Jake Whiteside is one of the medical students from the IU School of Medicine-West Lafayette campus completing his four years of medical education in the Greater Lafayette area. West Lafayette was a draw because his best friend lives locally. Being a husband and father of three young children, he also did not want to move his family for clinical rotations in his third and fourth years of medical school.
“Being here, I knew I would have a lot more one-on-one education,” shares Whiteside. “I appreciate being involved with the patients and being able to ask questions. I also ask my mentors to challenge me.”
How do the patients react to the medical students?
“The patients receive more attention,” adds Al-Makki. “The addition of the medical students provides a good discussion of the issue and possible solutions which helps the patients. I also ask the students to review the patient history with me and the patient.”
Whiteside shares that learning at Arnett and in the Lafayette area has been a good fit for him and his family.
“My physician mentors and the team at IU Health Arnett have been friendly, approachable and flexible—always willing to work around anything I need in my professional and personal life,” shares Whiteside. “I really feel that we are all in this together.”
Whiteside has found his passion in general surgery—his past experiences in general and bariatric surgery research contributed to his excitement to learn more about general surgery and its subspecialties, including hand surgery, bariatric surgery and robotic surgery, among others. Whiteside has matched into an active-duty surgical residency program at Wright Patterson Air Force Base/Wright State University and will begin his surgical training there in summer 2023.
Will he return to Indiana? He hopes so.
“It is a great place to live and work,” adds Whiteside. “The Midwest offers a lot of flexibility.”

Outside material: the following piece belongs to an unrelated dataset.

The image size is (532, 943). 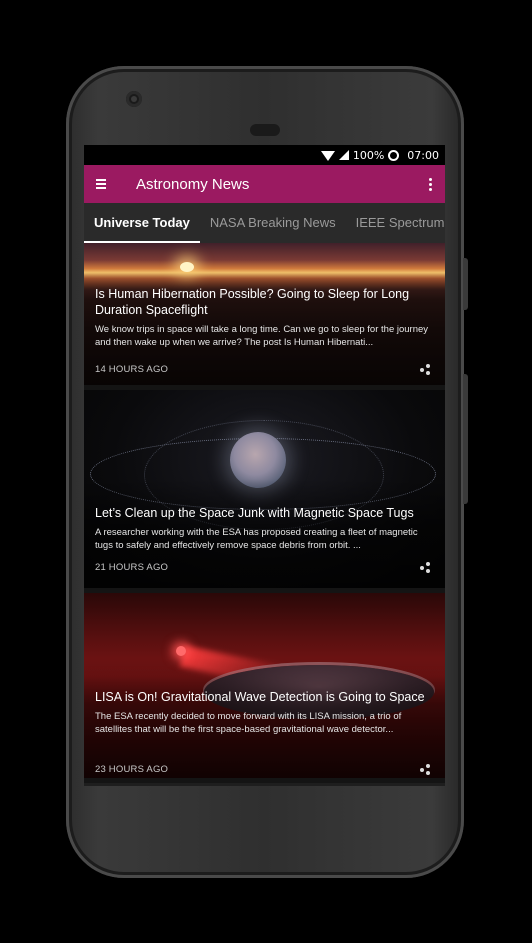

Al-Makki expanded locally a statewide summer educational program called Hospital Medicine Education (HME) and secured funding to provide a grant to a female and a male student moving from their first year into second year. The eight-week program allows the students to rotate through various departments at Arnett, in hopes that the students will be interested in remaining in our community. The HME program has become very popular with the medical students.
Al-Makki is continuously working to improve health care at Arnett by advancing the quality of medical students and physicians' education through collaboration with the IU School of Medicine and its curriculum priorities. His work in raising the engagement of medical education has resulted in a higher level of professional satisfaction of physicians through mentoring and teaching students.
“I take pride in what we have accomplished,” shares Al-Makki.